Now that we’ve got you covered from head to toe in protective gear, how are you going to clean up that spill? OSHA and the Environmental Protection Agency (EPA) regulate facilities to be prepared for spills, but how exactly they prepare is up to them.
Having a properly stocked spill kit onsite saves time and money and protects workers who may be exposed. The faster a spill gets cleaned up on a job, the faster we all get back to work.
Spill kits are a collection of supplies, PPE and spill response items that are stocked together in a container that can be accessed quickly when a spill occurs. The kits come in all sizes, from handheld lunchbox sizes to wheeled trailers. Some shops buy the large spill kits, (like the 55 gal. kit), while others prefer smaller portable spill kits placed in multiple locations. They should be located in a central, known location with easy access; a good rule of thumb is putting them near your first aid kits.
The first step in choosing the right spill kit for the job is identifying what liquids or other potentially toxic substances are being used at that job. Then it’s good to know where they are stored and in what quantities.

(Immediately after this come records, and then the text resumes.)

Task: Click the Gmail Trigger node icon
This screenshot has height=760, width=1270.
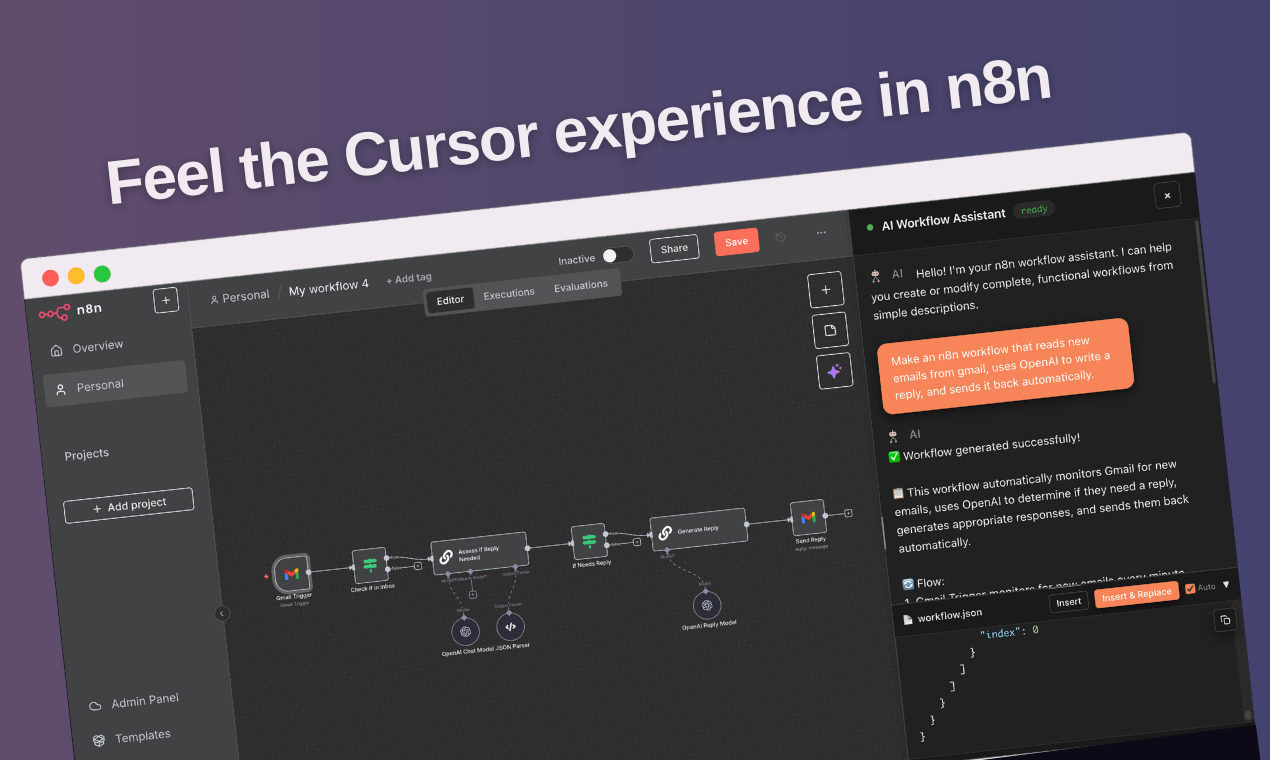Action: click(292, 573)
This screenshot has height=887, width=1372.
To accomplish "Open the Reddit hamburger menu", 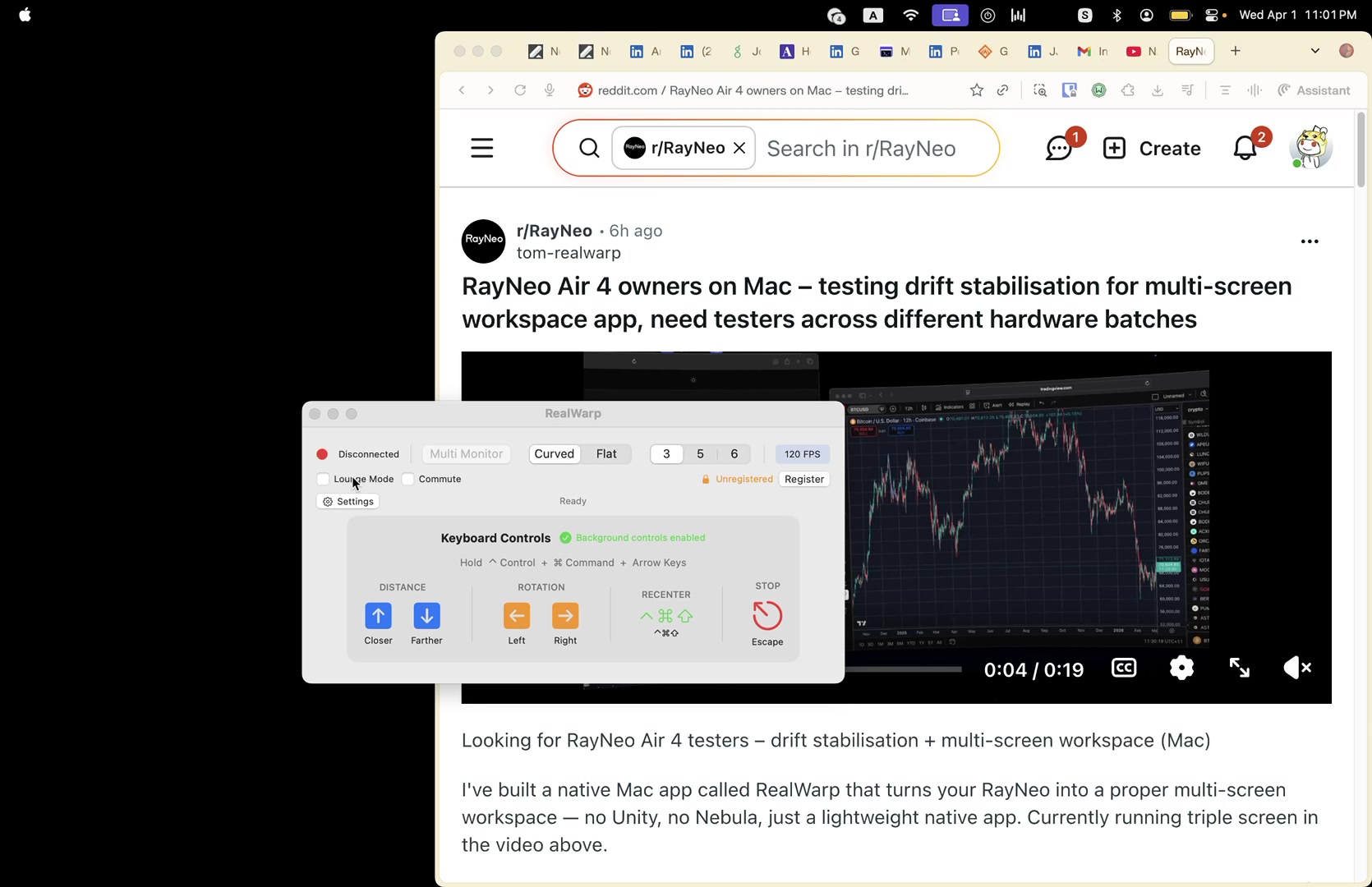I will pos(482,149).
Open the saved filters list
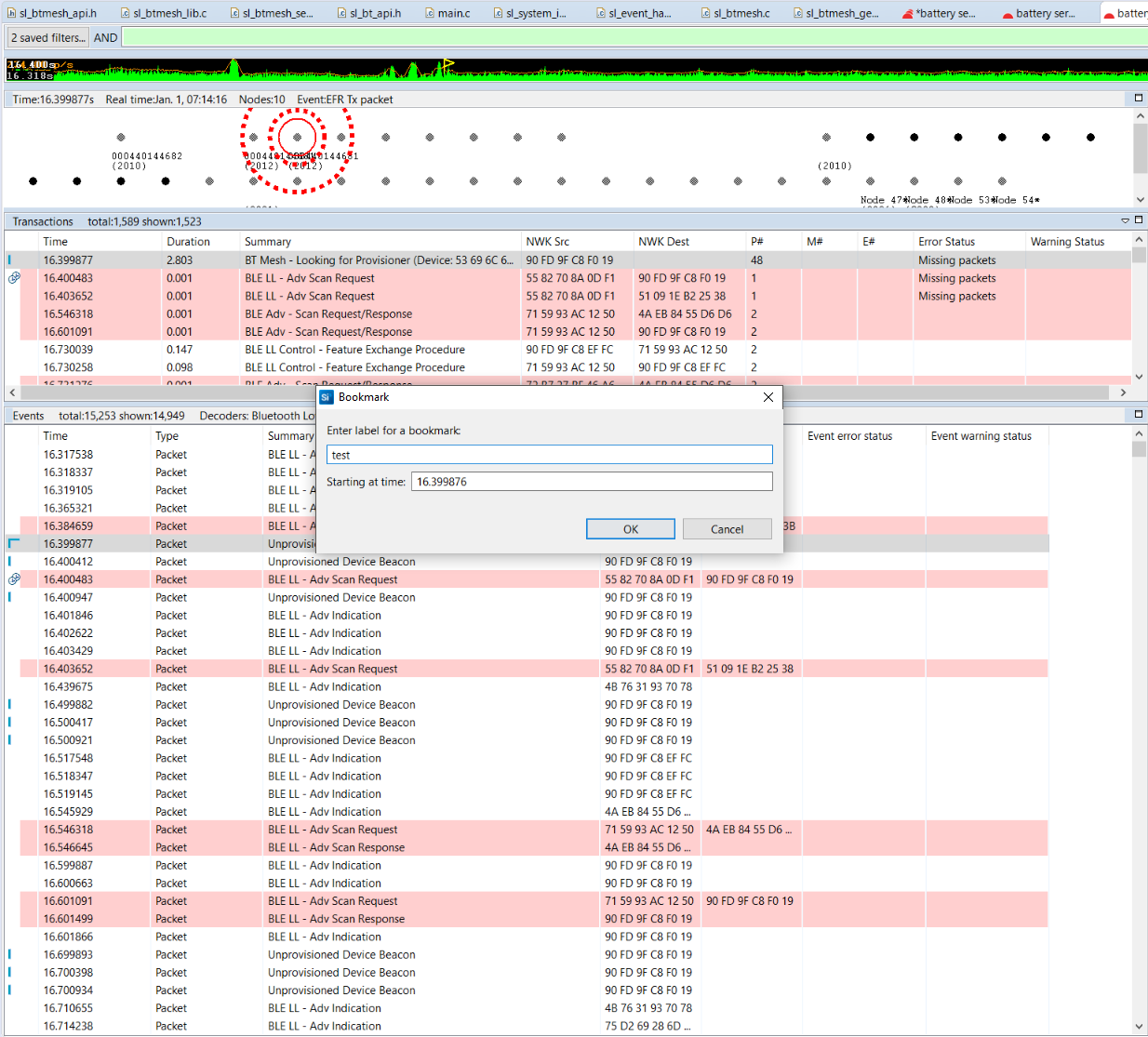Image resolution: width=1148 pixels, height=1037 pixels. click(48, 38)
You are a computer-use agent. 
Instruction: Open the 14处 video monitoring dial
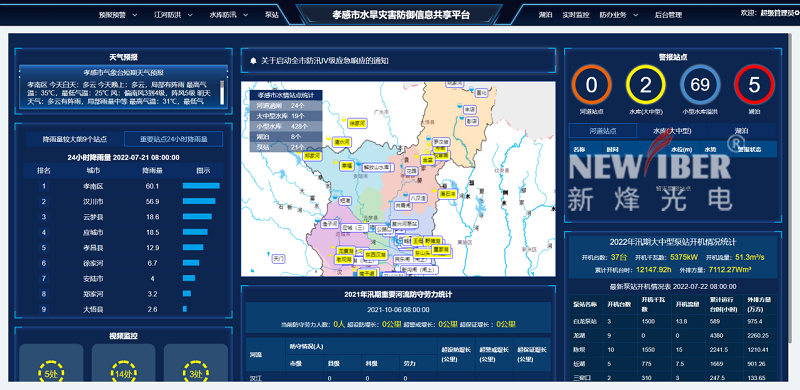click(x=123, y=372)
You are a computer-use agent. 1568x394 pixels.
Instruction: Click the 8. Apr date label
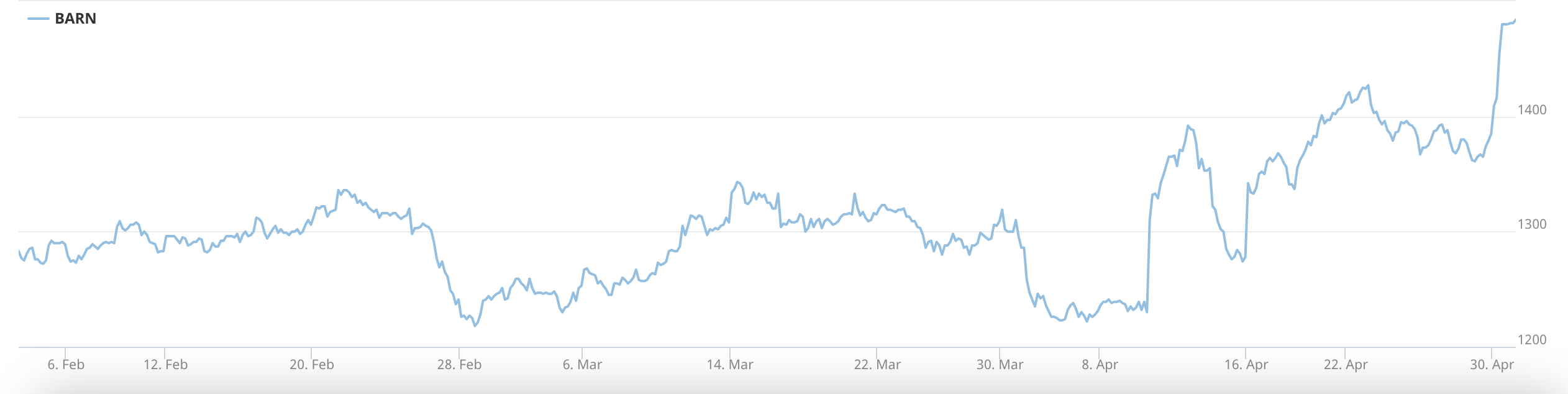1100,365
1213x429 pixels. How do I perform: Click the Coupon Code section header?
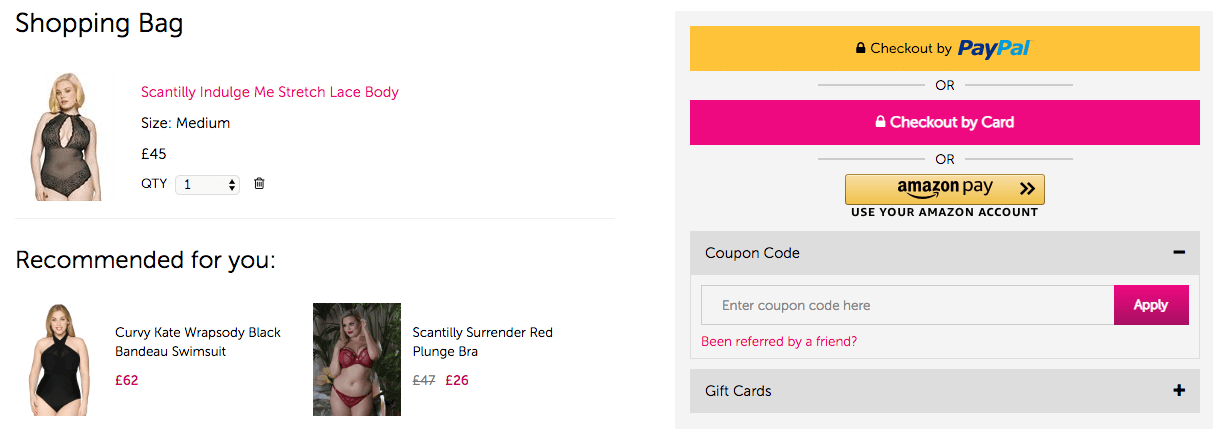[752, 253]
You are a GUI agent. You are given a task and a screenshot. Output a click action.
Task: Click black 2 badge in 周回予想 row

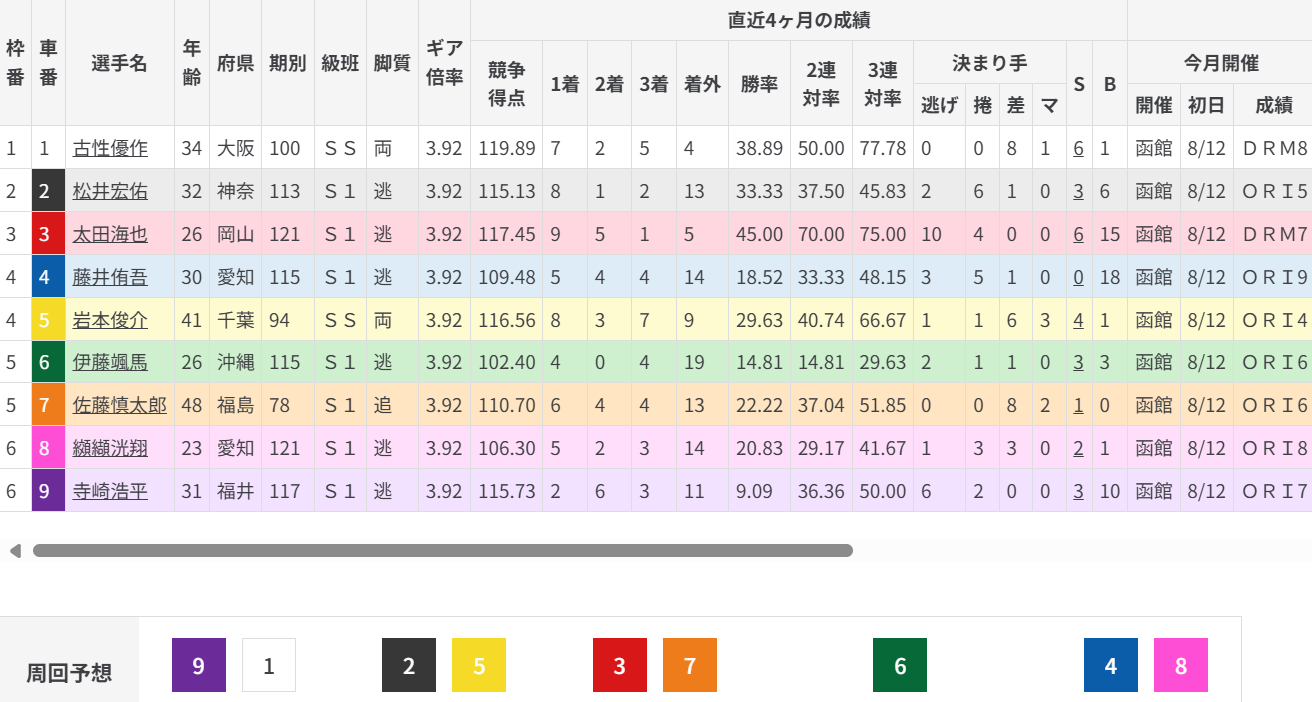[409, 665]
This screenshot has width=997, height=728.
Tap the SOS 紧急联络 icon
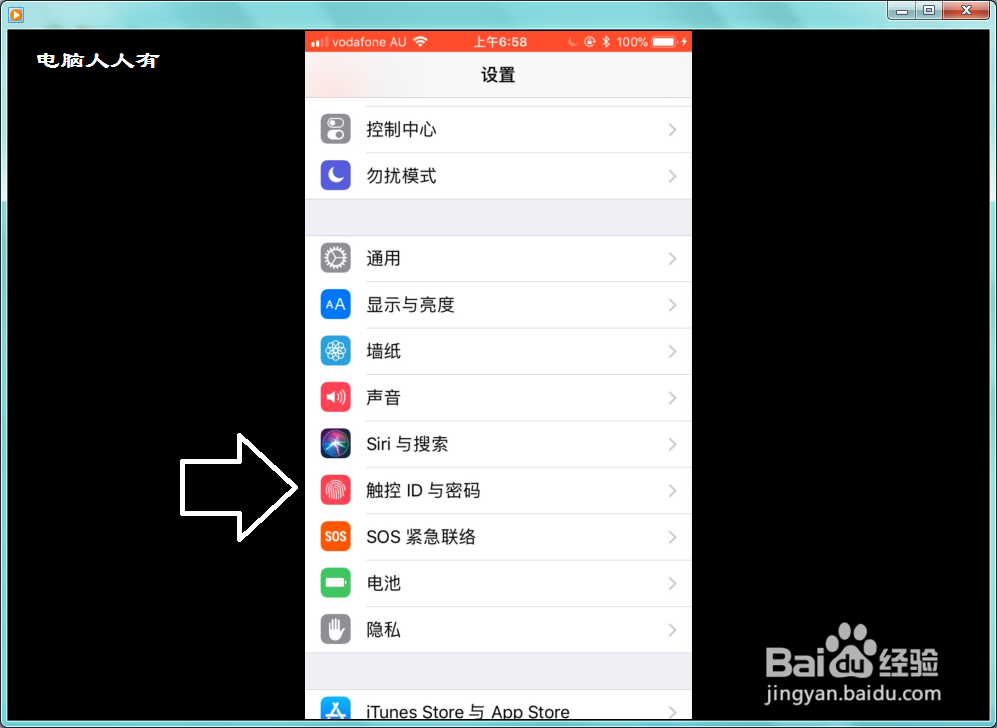(x=335, y=536)
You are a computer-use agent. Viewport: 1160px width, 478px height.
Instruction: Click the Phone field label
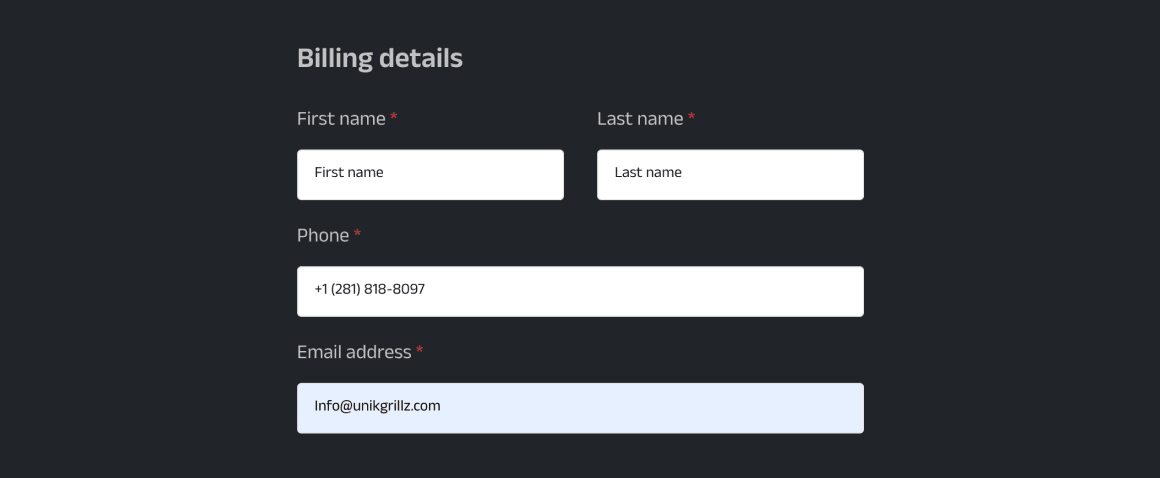click(x=323, y=235)
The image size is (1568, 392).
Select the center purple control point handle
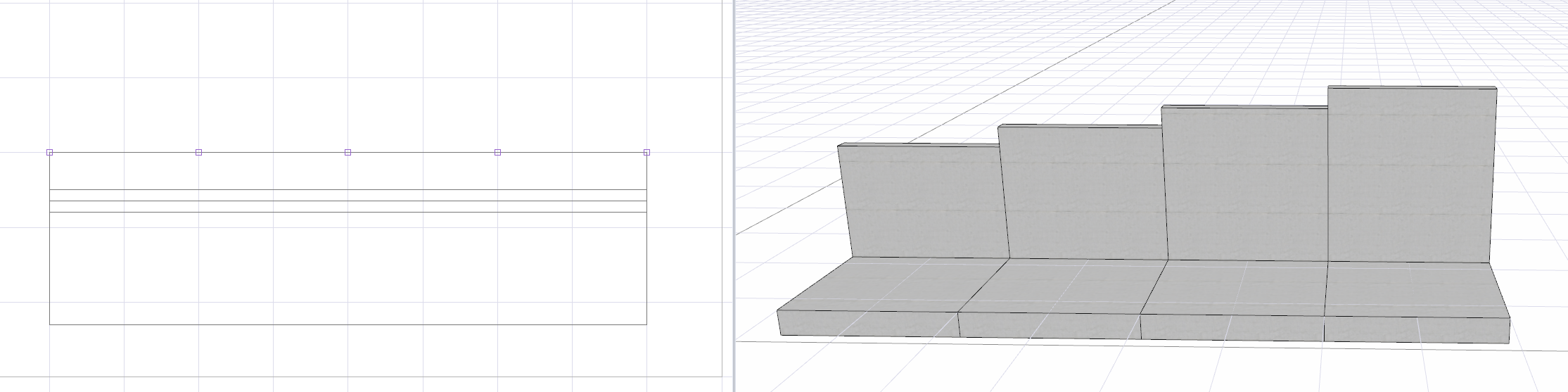pos(348,152)
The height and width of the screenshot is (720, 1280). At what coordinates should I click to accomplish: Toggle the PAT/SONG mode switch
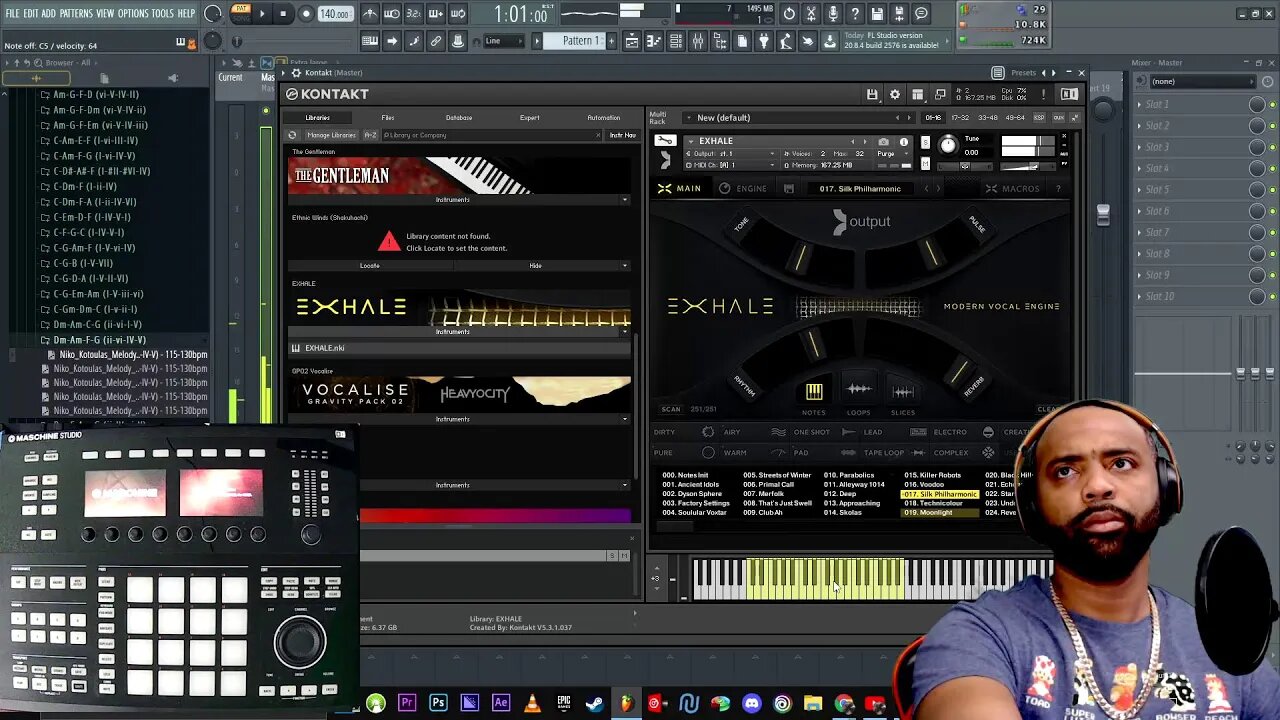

This will change from job to job, but it’s essential information in selecting the right kit for whatever might spill.
A typical spill kit contains:
- Absorbent mats, socks, loose absorbents and pillows
- Containment dikes and drain covers
- Patch and repair tools or products
- Gloves, aprons, goggles, boot covers, coveralls and other PPE
- Tools like wrenches, hammers, dustpans, scoops or shovels
- Containers or bag to hold the cleaned-up materials
OSHA requires training for workers who regularly respond to emergency spills. On a jobsite, those working with or near chemicals are the best candidates for training on how to properly use spill kits.
When Spills Strike
It’s always best to be prepared. Take the time to get familiar with the contents of your spill kit, and how to use it, before liquid starts pouring out of a drum. That way when a forklift driver accidentally knocks over a container holding a known liquid, they can grab the nearest spill kit and get to work.
- Spill kits should be packed so that the PPE is at the top so that whoever is first on scene can put it on quickly. In some cases, workers may need help getting the gear on or taping up wrists or feet. Taping occurs if there are gaps between the PPE and any skin.
- After the PPE is on, containment dikes and drain covers should be laid down to contain the spill.
- Once the spill is contained, absorbent mats or loose absorbents are laid upon the spill to soak up the substance. Think of a really absorbent paper towel.
- After the spill is contained and absorbed, you can use the kit container to dispose of non-hazardous waste.
- Hazardous waste requires special waste stream
Most of the supplies in a spill kit are not re-usable. Once items in a spill kit have been used, they need to be restocked, so we can clean up after the next guy who backs his forklift into a drum.